Test for null in function with varying parameters

2019-01-11 08:43发布

问题:

I have a Postgres function:

create function myfunction(integer, text, text, text, text, text, text) RETURNS 
table(id int, match text, score int, nr int, nr_extra character varying, info character varying, postcode character varying,
street character varying, place character varying, country character varying, the_geom geometry)
AS $$
BEGIN

return query (select a.id, 'address' as match, 1 as score, a.ad_nr, a.ad_nr_extra,a.ad_info,a.ad_postcode, s.name as street, p.name place , c.name country, a.wkb_geometry as wkb_geometry from "Addresses" a 
    left join "Streets" s on a.street_id = s.id 
        left join "Places" p on s.place_id = p.id 
            left join "Countries" c on p.country_id = c.id 
            where c.name = $7 
                and p.name = $6
                    and s.name = $5
                    and a.ad_nr = $1 
                    and a.ad_nr_extra = $2
                    and a.ad_info = $3
                    and ad_postcode = $4);
END;
$$
LANGUAGE plpgsql;

This function fails to give the right result when one or more of the variables entered are NULL because ad_postcode = NULL will fail.

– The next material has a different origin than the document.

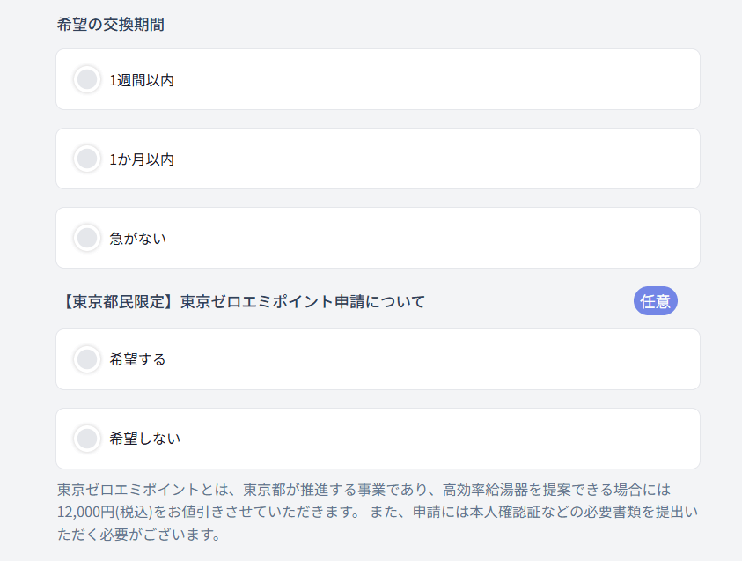Click the 任意 optional badge
Screen dimensions: 742x561
tap(655, 301)
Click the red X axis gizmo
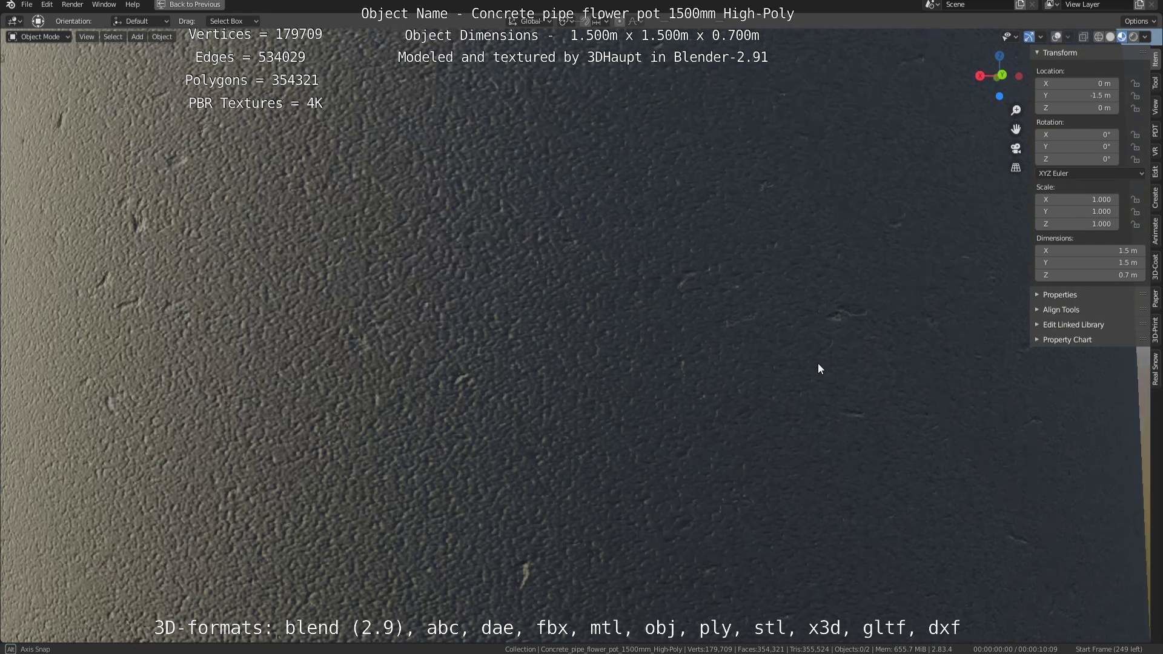This screenshot has height=654, width=1163. pyautogui.click(x=980, y=76)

What can I do to test for NULL inside the query?

回答1:

I disagree with some of the advice in other answers. This can be done with plpgsql and I think it is mostly far superior to assembling queries in a client application. It is faster and cleaner and the app only sends the bare minimum across the wire in requests. SQL statements are saved inside the database, which makes it easier to maintain - unless you want to collect all business logic in the client application, this depends on the general architecture.

General advice

  • You don't need parentheses around the SELECT with RETURN QUERY

  • Never use name and id as column names. They are not descriptive and when you join a bunch of tables (like you have to a lot in a relational database), you end up with several columns all named name or id. Duh.

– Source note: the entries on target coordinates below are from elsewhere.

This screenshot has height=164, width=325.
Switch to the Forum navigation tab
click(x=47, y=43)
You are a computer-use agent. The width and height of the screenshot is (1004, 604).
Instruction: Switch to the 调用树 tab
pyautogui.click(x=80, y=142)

  • Please format your SQL properly, at least when asking public questions. But do it privately as well, for your own good.

PL/pgSQL function

CREATE OR REPLACE FUNCTION func(
      _ad_nr       int  = NULL
    , _ad_nr_extra text = NULL
    , _ad_info     text = NULL
    , _ad_postcode text = NULL
    , _sname       text = NULL
    , _pname       text = NULL
    , _cname       text = NULL)
  RETURNS TABLE(id int, match text, score int, nr int, nr_extra text
              , info text, postcode text, street text, place text
              , country text, the_geom geometry) AS
$func$
BEGIN

-- RAISE NOTICE '%', -- for debugging
RETURN QUERY EXECUTE concat(
$$SELECT a.id, 'address'::text, 1 AS score, a.ad_nr, a.ad_nr_extra
     , a.ad_info, a.ad_postcode$$

, CASE WHEN (_sname, _pname, _cname) IS NULL THEN ', NULL::text' ELSE ', s.name' END  -- street
, CASE WHEN (_pname, _cname) IS NULL         THEN ', NULL::text' ELSE ', p.name' END  -- place
, CASE WHEN _cname IS NULL                   THEN ', NULL::text' ELSE ', c.name' END  -- country
, ', a.wkb_geometry'

, concat_ws('
JOIN   '
, '
FROM   "Addresses" a'
, CASE WHEN NOT (_sname, _pname, _cname) IS NULL THEN '"Streets"   s ON s.id = a.street_id' END
, CASE WHEN NOT (_pname, _cname) IS NULL         THEN '"Places"    p ON p.id = s.place_id' END
, CASE WHEN _cname IS NOT NULL                   THEN '"Countries" c ON c.id = p.country_id' END
)

, concat_ws('
AND    '
   , '
WHERE  TRUE'
   , CASE WHEN $1 IS NOT NULL THEN 'a.ad_nr = $1' END
   , CASE WHEN $2 IS NOT NULL THEN 'a.ad_nr_extra = $2' END
   , CASE WHEN $3 IS NOT NULL THEN 'a.ad_info = $3' END
   , CASE WHEN $4 IS NOT NULL THEN 'a.ad_postcode = $4' END
   , CASE WHEN $5 IS NOT NULL THEN 's.name = $5' END
   , CASE WHEN $6 IS NOT NULL THEN 'p.name = $6' END
   , CASE WHEN $7 IS NOT NULL THEN 'c.name = $7' END
)
)
USING $1, $2, $3, $4, $5, $6, $7;

END
$func$ LANGUAGE plpgsql;

Call:

SELECT * FROM func(1, '_ad_nr_extra', '_ad_info', '_ad_postcode', '_sname');

SELECT * FROM func(1, _pname := 'foo');
  • Since I provided default values for all function parameters, you can use positional notation, named notation or mixed notation in the function call. More in this related answer:
    Functions with variable number of input parameters

  • For more explanation on the basics of dynamic SQL, refer to this related answer:
    Refactor a PL/pgSQL function to return the output of various SELECT queries

  • The concat() function is instrumental for building the string. It was introduced with Postgres 9.1.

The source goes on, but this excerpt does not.